• [DATA SHOWN]
[start]

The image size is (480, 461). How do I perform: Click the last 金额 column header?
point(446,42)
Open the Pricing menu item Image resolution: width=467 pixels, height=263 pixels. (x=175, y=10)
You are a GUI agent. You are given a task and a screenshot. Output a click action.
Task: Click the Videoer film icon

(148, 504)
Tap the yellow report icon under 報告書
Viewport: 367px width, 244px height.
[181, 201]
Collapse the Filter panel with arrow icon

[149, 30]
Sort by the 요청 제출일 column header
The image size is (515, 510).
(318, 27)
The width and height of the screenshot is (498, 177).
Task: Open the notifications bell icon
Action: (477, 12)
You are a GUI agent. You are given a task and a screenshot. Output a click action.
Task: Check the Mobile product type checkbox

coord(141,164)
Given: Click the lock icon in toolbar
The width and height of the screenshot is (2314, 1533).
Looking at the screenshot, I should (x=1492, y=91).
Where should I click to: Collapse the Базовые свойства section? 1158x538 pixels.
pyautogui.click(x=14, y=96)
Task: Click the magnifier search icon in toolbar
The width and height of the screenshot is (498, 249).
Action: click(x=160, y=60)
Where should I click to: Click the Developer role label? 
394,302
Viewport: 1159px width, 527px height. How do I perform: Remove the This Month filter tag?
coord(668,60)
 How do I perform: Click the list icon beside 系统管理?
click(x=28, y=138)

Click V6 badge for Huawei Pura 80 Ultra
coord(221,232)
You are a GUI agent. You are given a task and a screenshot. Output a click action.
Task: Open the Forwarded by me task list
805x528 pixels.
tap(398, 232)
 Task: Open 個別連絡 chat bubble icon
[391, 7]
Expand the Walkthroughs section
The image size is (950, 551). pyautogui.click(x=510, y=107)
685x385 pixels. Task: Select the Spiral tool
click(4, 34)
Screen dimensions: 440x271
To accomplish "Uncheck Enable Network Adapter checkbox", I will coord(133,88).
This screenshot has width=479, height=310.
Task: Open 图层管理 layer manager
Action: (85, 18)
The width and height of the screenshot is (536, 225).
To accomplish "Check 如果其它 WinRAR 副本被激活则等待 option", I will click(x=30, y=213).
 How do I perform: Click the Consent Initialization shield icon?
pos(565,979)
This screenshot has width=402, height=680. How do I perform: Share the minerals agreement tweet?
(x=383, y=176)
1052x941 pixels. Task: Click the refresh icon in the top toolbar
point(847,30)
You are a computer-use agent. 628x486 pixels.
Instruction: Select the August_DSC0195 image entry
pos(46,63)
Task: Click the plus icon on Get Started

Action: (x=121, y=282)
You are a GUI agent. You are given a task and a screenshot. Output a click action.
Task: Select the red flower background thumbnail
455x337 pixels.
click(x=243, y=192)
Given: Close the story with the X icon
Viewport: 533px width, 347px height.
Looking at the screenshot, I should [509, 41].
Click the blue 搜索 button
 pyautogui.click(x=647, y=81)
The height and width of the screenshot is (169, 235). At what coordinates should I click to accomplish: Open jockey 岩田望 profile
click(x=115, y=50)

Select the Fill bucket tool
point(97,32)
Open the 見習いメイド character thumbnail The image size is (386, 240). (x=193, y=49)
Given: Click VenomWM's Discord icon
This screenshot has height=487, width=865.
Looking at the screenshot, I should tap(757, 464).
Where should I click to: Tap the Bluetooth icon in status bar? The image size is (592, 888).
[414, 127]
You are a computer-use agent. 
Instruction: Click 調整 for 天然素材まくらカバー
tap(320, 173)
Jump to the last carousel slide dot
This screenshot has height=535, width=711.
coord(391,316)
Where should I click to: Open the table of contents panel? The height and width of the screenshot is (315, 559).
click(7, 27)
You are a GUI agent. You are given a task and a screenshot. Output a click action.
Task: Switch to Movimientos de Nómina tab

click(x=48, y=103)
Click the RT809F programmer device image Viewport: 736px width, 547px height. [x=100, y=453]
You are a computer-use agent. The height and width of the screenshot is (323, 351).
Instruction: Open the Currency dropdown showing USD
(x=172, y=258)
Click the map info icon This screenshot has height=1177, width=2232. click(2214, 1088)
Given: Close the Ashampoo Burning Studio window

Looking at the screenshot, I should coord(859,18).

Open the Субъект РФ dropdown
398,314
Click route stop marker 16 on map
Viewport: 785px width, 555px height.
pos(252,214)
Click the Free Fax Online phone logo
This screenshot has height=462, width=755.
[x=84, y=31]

[end]

• [GIVEN REQUEST]
Rewrite the entire listing above, replacing every occurrence of "GUI agent" with "desktop agent" and leaving everything else unchanged.

• [ANSWER TO THE EXERCISE]
The image size is (480, 461). How do I perform: Click the last 金额 column header?
point(446,42)
Open the Pricing menu item Image resolution: width=467 pixels, height=263 pixels. (x=175, y=10)
You are a desktop agent. You are given a task and a screenshot. Output a click action.
Task: Click the Videoer film icon

(148, 504)
Tap the yellow report icon under 報告書
Viewport: 367px width, 244px height.
[181, 201]
Collapse the Filter panel with arrow icon

[149, 30]
Sort by the 요청 제출일 column header
The image size is (515, 510).
(318, 27)
The width and height of the screenshot is (498, 177).
Task: Open the notifications bell icon
Action: (477, 12)
You are a desktop agent. You are given a task and a screenshot. Output a click action.
Task: Check the Mobile product type checkbox

coord(141,164)
Given: Click the lock icon in toolbar
The width and height of the screenshot is (2314, 1533).
Looking at the screenshot, I should (x=1492, y=91).
Where should I click to: Collapse the Базовые свойства section? 1158x538 pixels.
pyautogui.click(x=14, y=96)
Task: Click the magnifier search icon in toolbar
The width and height of the screenshot is (498, 249).
Action: click(x=160, y=60)
Where should I click to: Click the Developer role label? 
394,302
Viewport: 1159px width, 527px height. How do I perform: Remove the This Month filter tag?
coord(668,60)
 How do I perform: Click the list icon beside 系统管理?
click(x=28, y=138)

Click V6 badge for Huawei Pura 80 Ultra
coord(221,232)
You are a desktop agent. You are given a task and a screenshot. Output a click action.
Task: Open the Forwarded by me task list
805x528 pixels.
tap(398, 232)
 Task: Open 個別連絡 chat bubble icon
[391, 7]
Expand the Walkthroughs section
The image size is (950, 551). pyautogui.click(x=510, y=107)
685x385 pixels. Task: Select the Spiral tool
click(4, 34)
Screen dimensions: 440x271
To accomplish "Uncheck Enable Network Adapter checkbox", I will coord(133,88).
This screenshot has width=479, height=310.
Task: Open 图层管理 layer manager
Action: (85, 18)
The width and height of the screenshot is (536, 225).
To accomplish "Check 如果其它 WinRAR 副本被激活则等待 option", I will click(x=30, y=213).
 How do I perform: Click the Consent Initialization shield icon?
pos(565,979)
This screenshot has width=402, height=680. How do I perform: Share the minerals agreement tweet?
(x=383, y=176)
1052x941 pixels. Task: Click the refresh icon in the top toolbar
point(847,30)
You are a computer-use agent. 628x486 pixels.
Instruction: Select the August_DSC0195 image entry
pos(46,63)
Task: Click the plus icon on Get Started

Action: (x=121, y=282)
You are a desktop agent. You are given a task and a screenshot. Output a click action.
Task: Select the red flower background thumbnail
455x337 pixels.
click(x=243, y=192)
Given: Close the story with the X icon
Viewport: 533px width, 347px height.
Looking at the screenshot, I should [509, 41].
Click the blue 搜索 button
 pyautogui.click(x=647, y=81)
The height and width of the screenshot is (169, 235). At what coordinates should I click to accomplish: Open jockey 岩田望 profile
click(x=115, y=50)

Select the Fill bucket tool
point(97,32)
Open the 見習いメイド character thumbnail The image size is (386, 240). (x=193, y=49)
Given: Click VenomWM's Discord icon
This screenshot has height=487, width=865.
Looking at the screenshot, I should tap(757, 464).
Where should I click to: Tap the Bluetooth icon in status bar? The image size is (592, 888).
[414, 127]
You are a computer-use agent. 
Instruction: Click 調整 for 天然素材まくらカバー
tap(320, 173)
Jump to the last carousel slide dot
This screenshot has height=535, width=711.
coord(391,316)
Where should I click to: Open the table of contents panel? The height and width of the screenshot is (315, 559).
click(7, 27)
You are a desktop agent. You are given a task and a screenshot. Output a click action.
Task: Switch to Movimientos de Nómina tab

click(x=48, y=103)
Click the RT809F programmer device image Viewport: 736px width, 547px height. [x=100, y=453]
You are a computer-use agent. The height and width of the screenshot is (323, 351).
Instruction: Open the Currency dropdown showing USD
(x=172, y=258)
Click the map info icon This screenshot has height=1177, width=2232. click(2214, 1088)
Given: Close the Ashampoo Burning Studio window

Looking at the screenshot, I should coord(859,18).

Open the Субъект РФ dropdown
398,314
Click route stop marker 16 on map
Viewport: 785px width, 555px height.
pos(252,214)
Click the Free Fax Online phone logo
This screenshot has height=462, width=755.
[x=84, y=31]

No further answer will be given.